Additionally, grocery delivery service Instacart may be an unintended casualty of the acquisition as Whole Foods currently accounts for around 10% of the company’s business and was an early partner. With Amazon already boasting its own internal grocery delivery service, there is a large chunk of Instacart’s business that is in question, and it is not unlikely that Amazon will nullify the need for Instacart’s service. However, Instacart still holds a majority of its business with additional grocery partners, and has a unique opportunity to emerge as the top delivery rival to Amazon/Whole Foods.

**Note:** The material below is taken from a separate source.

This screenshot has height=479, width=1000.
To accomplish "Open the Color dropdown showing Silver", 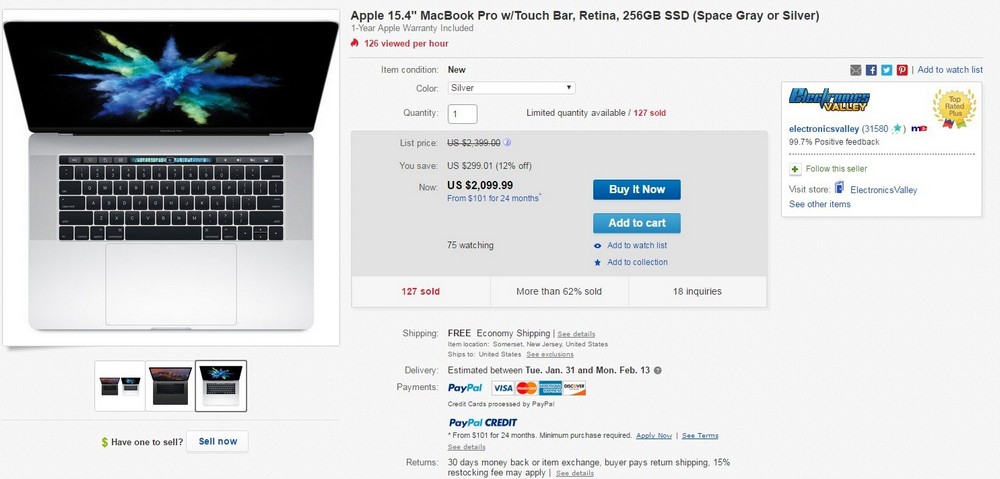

There are many loose ends that need to be tied up before the acquisition is completed, and some suspect that there may be a competing bid in the works from grocery giant Kroger. All in all, the proposal excited many investors who are eying the endless opportunities for enhanced convenience, affordability and technological growth in this market. But, the unknown challenges that Amazon may face in expanding into this arena are yet to be seen - how they adapt to merging two different visions of workplace culture, pricing models and business strategy will define the long-term success of this endeavor.